**EXERCISE TASK**: Copy the records below word for word, starting at the line containing "At what coordinates" and ending at the line containing "(334, 1104)".

**ROWS**:
>> begin
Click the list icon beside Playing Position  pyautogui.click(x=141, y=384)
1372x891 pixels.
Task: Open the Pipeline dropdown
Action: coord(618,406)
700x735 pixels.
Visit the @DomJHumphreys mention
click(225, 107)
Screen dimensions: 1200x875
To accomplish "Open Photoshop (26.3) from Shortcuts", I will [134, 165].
>> end
>> begin
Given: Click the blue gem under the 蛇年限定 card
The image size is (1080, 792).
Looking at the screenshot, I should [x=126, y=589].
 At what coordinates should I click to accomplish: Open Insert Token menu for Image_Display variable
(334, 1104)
>> end
>> begin
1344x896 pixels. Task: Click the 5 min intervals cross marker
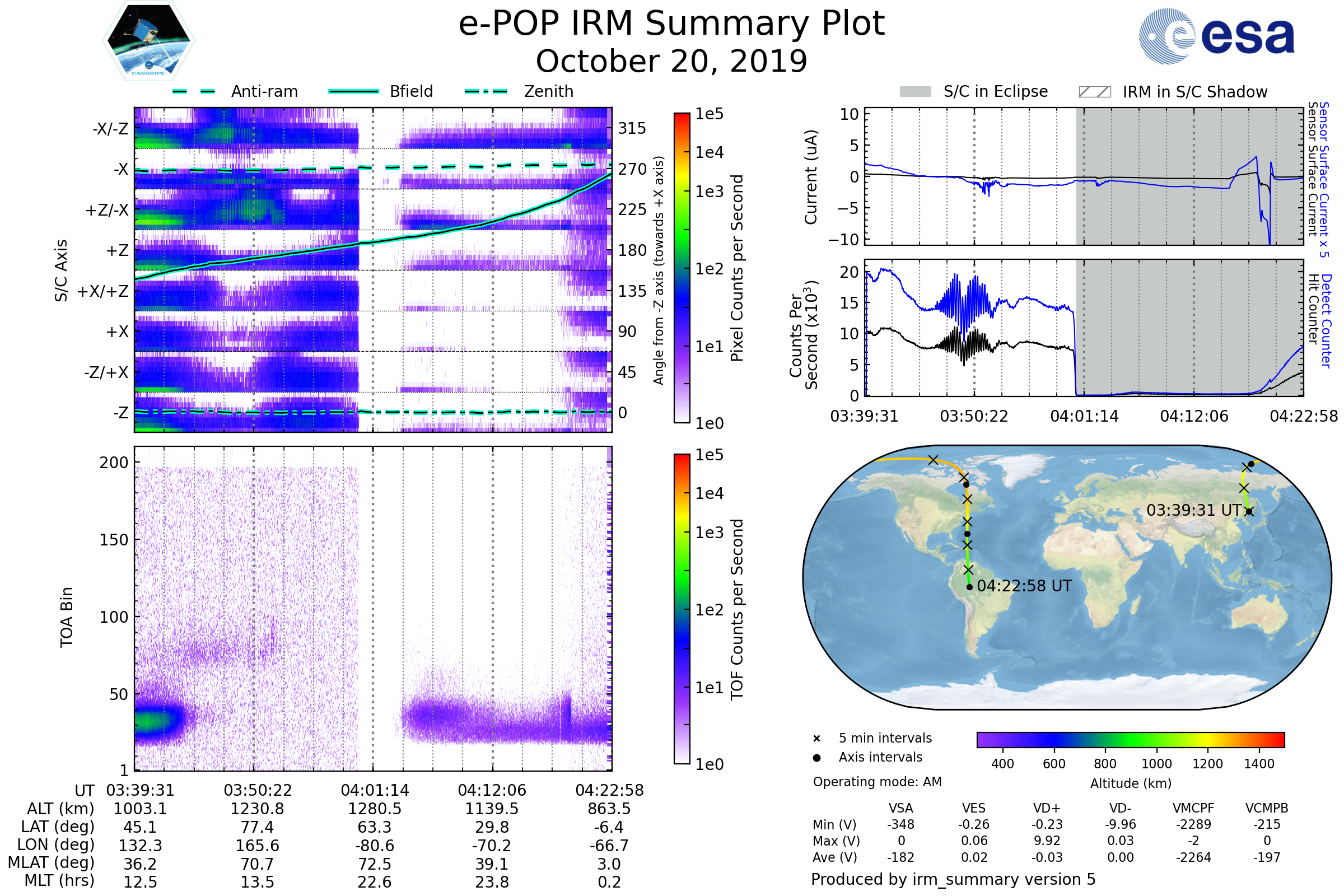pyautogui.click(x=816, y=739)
>> end
**RESULT OF THE TASK**:
 At what coordinates should I click to accomplish: Open Insert Token menu for Image_Display variable
(334, 1104)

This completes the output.